ASSIGNED TASK ::
Exact copies of the lines from the one with "Choose the hero marked M phí" through the last line of the entries, and no pictures, make up the answer.

ENTRIES SUPPLIED ::
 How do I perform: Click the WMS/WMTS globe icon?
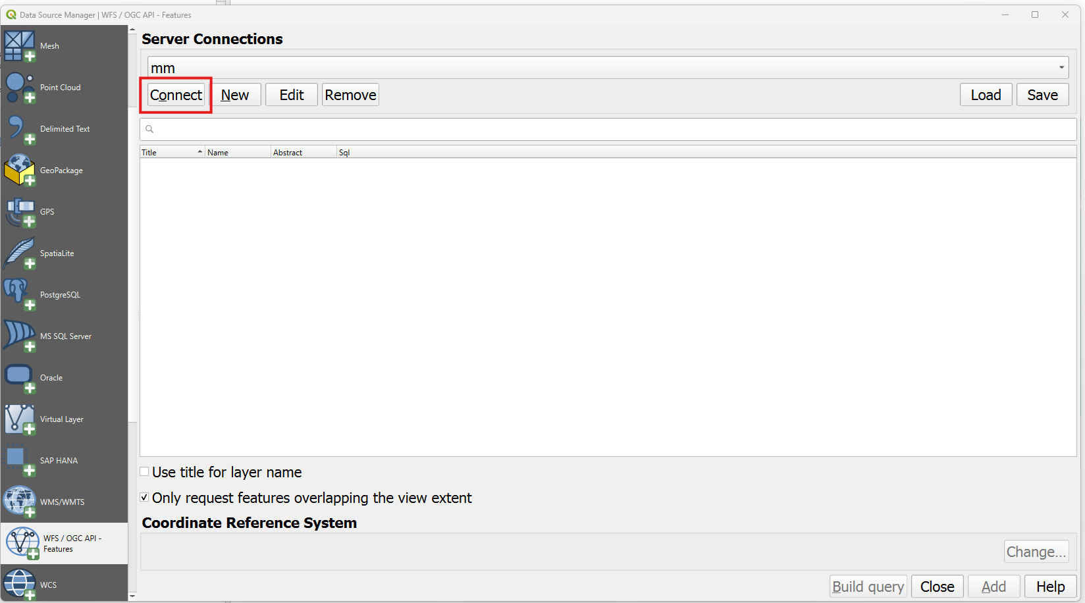(19, 502)
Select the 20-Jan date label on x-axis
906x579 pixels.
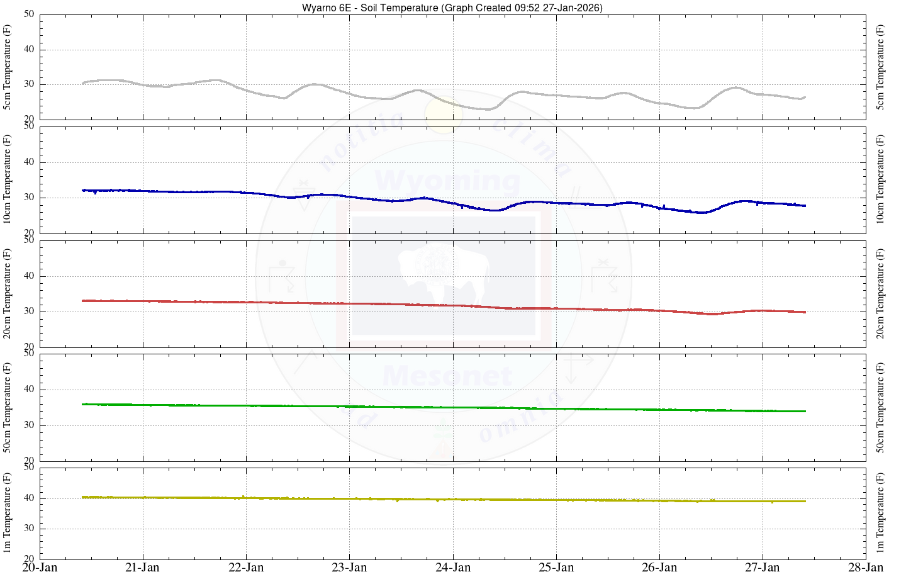tap(40, 568)
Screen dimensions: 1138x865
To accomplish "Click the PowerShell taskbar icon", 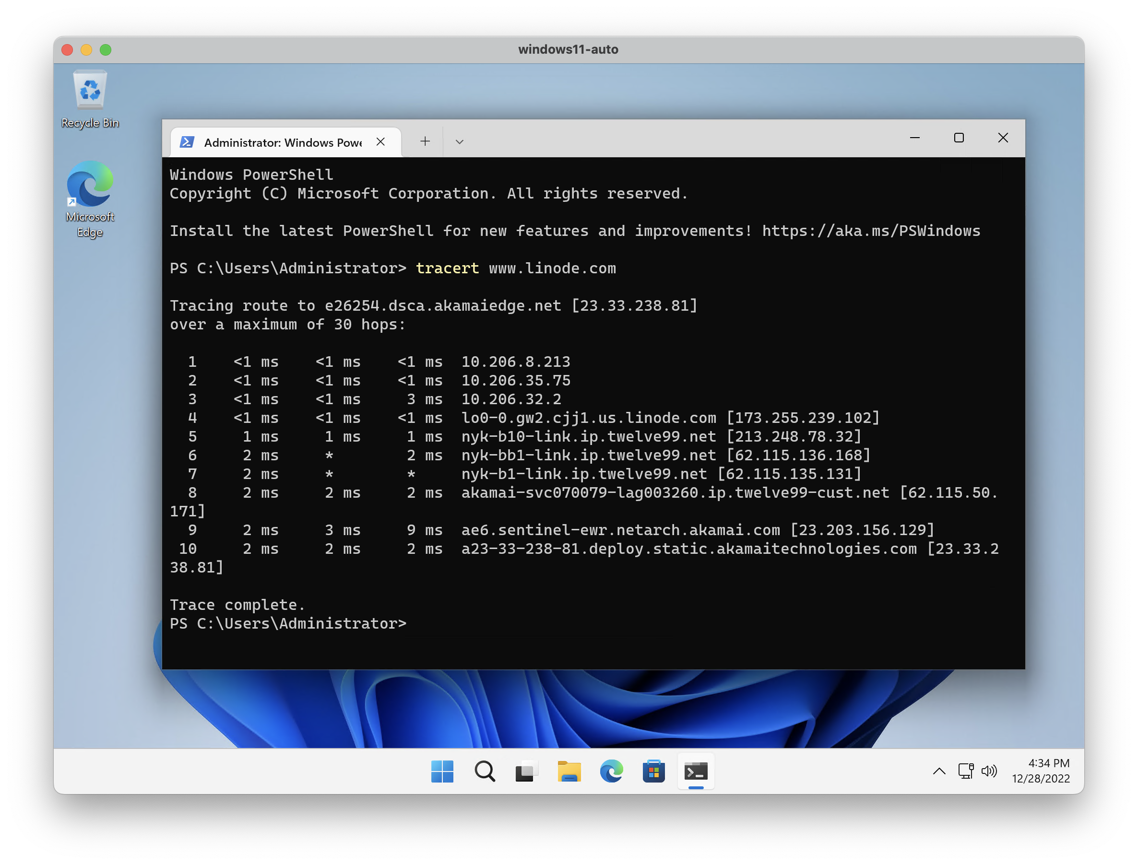I will tap(695, 771).
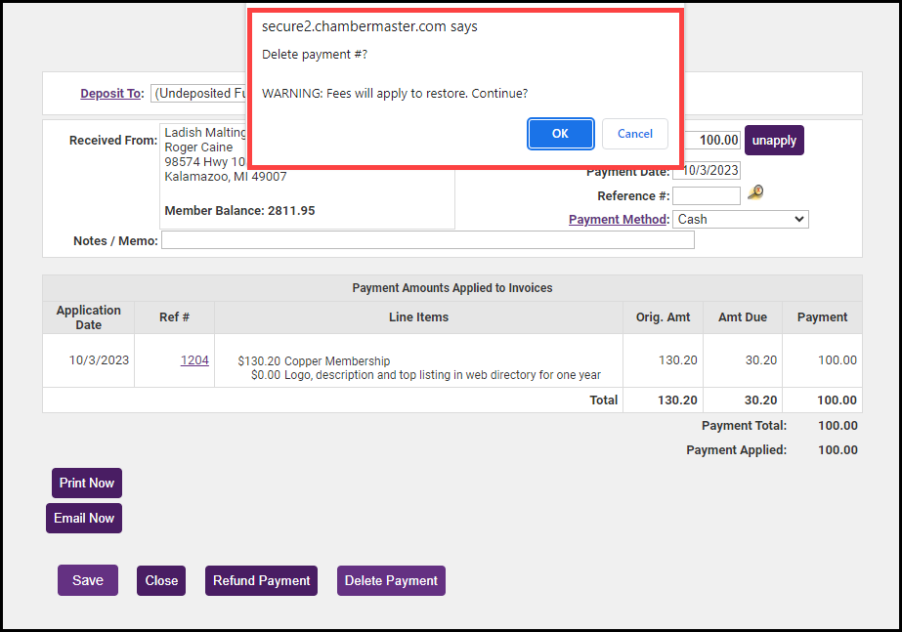This screenshot has height=632, width=902.
Task: Open invoice reference 1204 link
Action: pyautogui.click(x=194, y=360)

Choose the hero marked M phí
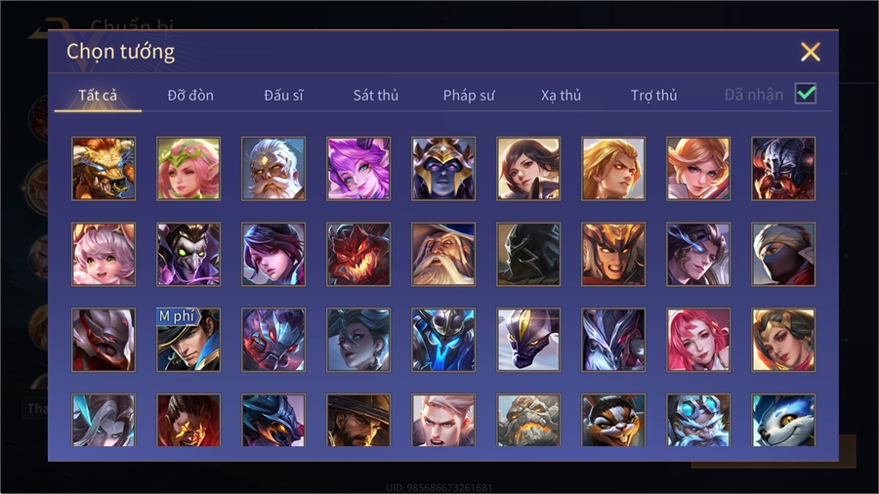click(x=188, y=340)
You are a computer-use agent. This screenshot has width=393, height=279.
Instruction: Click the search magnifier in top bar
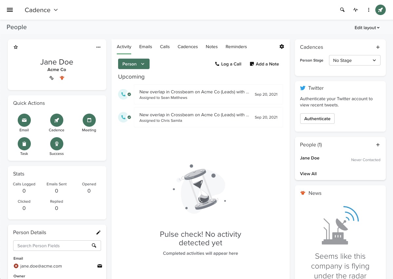[342, 10]
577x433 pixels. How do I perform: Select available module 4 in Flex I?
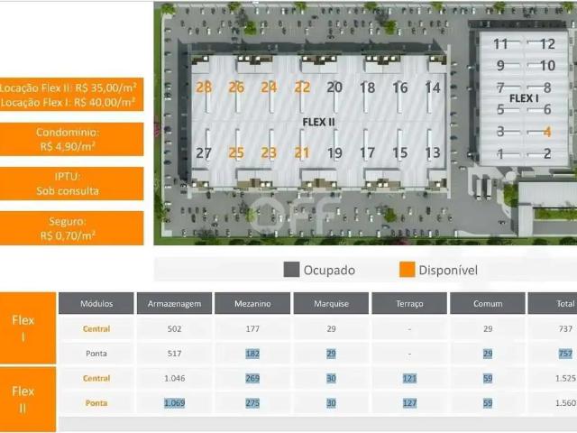tap(547, 132)
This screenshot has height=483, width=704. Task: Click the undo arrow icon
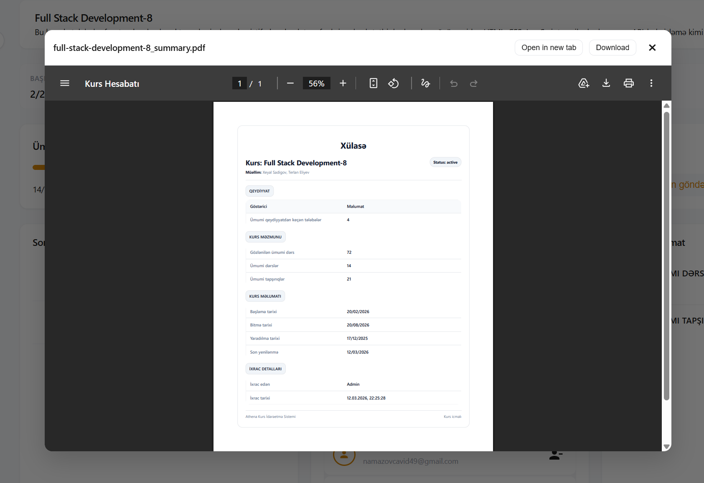tap(454, 83)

TASK ANSWER ::
Choose the hero marked M phí
click(x=188, y=340)
You are a computer-use agent. This screenshot has width=393, height=279.
Instruction: Click the search magnifier in top bar
[342, 10]
577x433 pixels. How do I perform: Select available module 4 in Flex I?
tap(547, 132)
This screenshot has height=483, width=704. Task: Click the undo arrow icon
tap(454, 83)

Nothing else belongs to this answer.